これは中国で最も重要なものに数えられる楽器、二胡です。四千年以上の歴史を誇り、異なる王朝を通して民俗芸能、歌劇、宮廷の晩餐会に欠かせないものでした。
二胡は縦に構えて演奏され、棹の先は天を向きます。本体はたいてい紫檀(シタン)か紅木から作られます。弓には馬の尾の毛を用い、共鳴箱にはニシキヘビの皮が張られます。
二胡は簡素なつくりですが、驚くほど表現力が豊かです。フレットや指板がないためビブラートや音程の移行が自由自在であり、限りなく多様な音色を奏でます。
二胡が名手の手に掛かると、喜び、悲しみ、優雅さ、優しさを表現することが可能となります。
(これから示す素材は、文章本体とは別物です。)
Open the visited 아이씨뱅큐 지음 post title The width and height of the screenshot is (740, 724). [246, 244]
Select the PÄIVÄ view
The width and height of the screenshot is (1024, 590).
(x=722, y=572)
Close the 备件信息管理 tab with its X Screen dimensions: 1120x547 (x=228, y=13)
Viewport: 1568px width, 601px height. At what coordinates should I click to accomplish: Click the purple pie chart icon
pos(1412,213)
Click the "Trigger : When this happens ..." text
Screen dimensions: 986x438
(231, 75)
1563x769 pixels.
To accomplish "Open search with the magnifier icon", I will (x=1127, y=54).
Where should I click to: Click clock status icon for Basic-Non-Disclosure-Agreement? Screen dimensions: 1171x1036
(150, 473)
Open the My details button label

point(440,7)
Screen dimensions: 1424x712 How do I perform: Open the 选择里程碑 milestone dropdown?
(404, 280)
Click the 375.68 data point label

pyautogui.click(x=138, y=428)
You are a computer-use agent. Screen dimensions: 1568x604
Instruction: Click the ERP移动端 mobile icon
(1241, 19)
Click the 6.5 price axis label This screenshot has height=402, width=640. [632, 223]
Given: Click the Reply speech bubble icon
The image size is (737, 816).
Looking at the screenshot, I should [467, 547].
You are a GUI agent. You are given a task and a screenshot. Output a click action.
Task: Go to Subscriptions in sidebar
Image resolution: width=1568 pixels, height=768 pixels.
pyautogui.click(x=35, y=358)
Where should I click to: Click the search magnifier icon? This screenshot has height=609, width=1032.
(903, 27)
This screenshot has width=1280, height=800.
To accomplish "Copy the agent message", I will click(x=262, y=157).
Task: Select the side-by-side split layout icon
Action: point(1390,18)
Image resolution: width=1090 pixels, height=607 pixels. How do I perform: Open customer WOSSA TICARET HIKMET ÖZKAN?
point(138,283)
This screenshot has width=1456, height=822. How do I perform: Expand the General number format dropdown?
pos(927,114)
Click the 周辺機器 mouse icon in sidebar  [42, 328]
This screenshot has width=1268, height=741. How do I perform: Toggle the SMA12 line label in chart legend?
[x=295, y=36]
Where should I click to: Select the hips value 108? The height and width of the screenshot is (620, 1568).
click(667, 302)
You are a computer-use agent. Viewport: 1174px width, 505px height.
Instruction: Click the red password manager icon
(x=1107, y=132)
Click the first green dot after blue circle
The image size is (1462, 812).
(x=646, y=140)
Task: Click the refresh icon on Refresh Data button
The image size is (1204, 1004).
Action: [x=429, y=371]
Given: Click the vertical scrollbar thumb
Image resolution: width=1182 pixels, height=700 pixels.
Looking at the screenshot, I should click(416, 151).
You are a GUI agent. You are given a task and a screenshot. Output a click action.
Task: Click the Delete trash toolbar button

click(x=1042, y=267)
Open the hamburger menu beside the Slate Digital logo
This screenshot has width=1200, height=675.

二胡は人の声に最も似た音の出る楽器とされています。
初めて二胡を聞く方は、その独特な音色と心を震わすメロディに驚くほど酔いしれることでしょう。
アルト音域(女性の最低音域、男性の最高音域)の楽器として、柔らかく響き渡る調べを奏でる二胡。最低から中間の音域での演奏は、もの悲しく情感を揺さぶり、壮麗な中国史の変遷や人々の情感を表現する上で、特に優れています。